REQUIRED WORK
Render every line of the items, from the line containing "click on legend-box." through the end of the items, both ends included, as a JSON list of strings with one string per line and blank lines omitted. Leave the pictures out of the strings.

EXCERPTED RECORDS
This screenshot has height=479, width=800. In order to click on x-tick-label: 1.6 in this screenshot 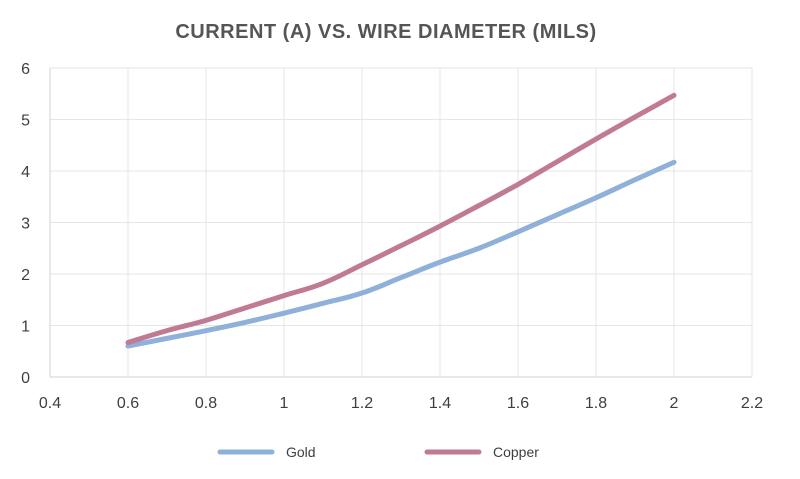, I will do `click(518, 404)`.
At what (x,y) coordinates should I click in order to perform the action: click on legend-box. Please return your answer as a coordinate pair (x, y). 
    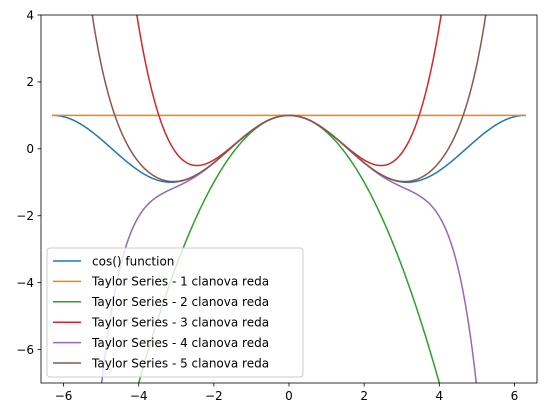
    Looking at the image, I should click on (175, 312).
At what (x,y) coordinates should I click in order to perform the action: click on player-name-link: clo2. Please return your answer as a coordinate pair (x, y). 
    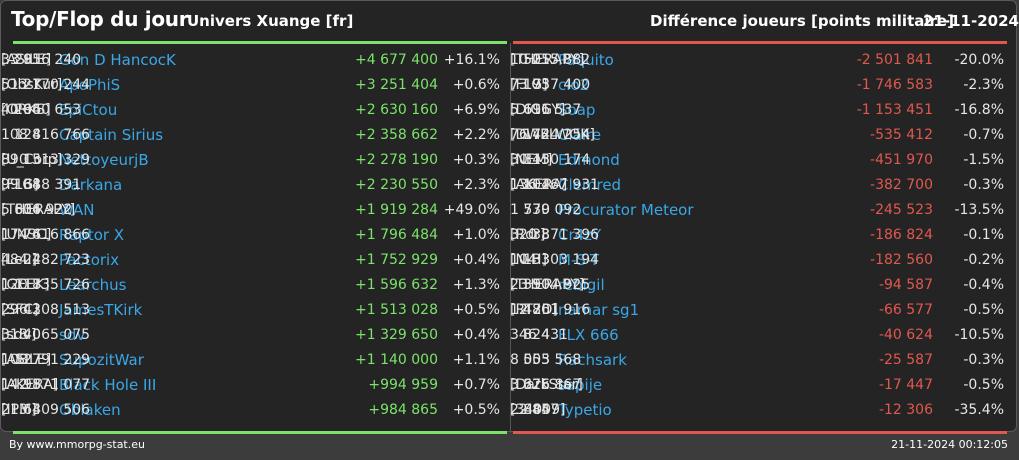
    Looking at the image, I should click on (574, 85).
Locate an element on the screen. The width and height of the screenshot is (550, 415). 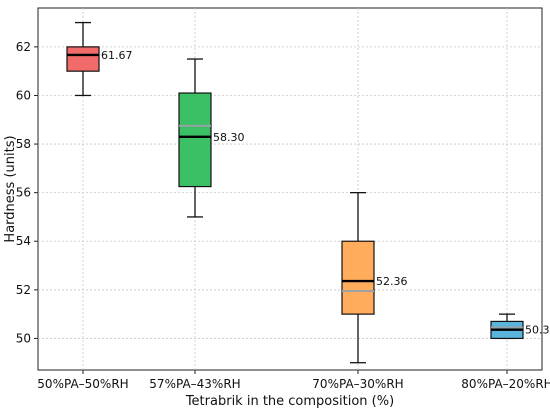
box-group: 61.67 is located at coordinates (100, 59).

RESPONSE
[
  "At what (x,y) coordinates should I click in order to perform the action: click on legend-box. Please return your answer as a coordinate pair (x, y). ",
  "    Looking at the image, I should click on (175, 312).",
  "At what (x,y) coordinates should I click in order to perform the action: click on player-name-link: clo2. Please return your answer as a coordinate pair (x, y). ",
  "    Looking at the image, I should click on (574, 85).",
  "Locate an element on the screen. The width and height of the screenshot is (550, 415). ",
  "box-group: 61.67 is located at coordinates (100, 59)."
]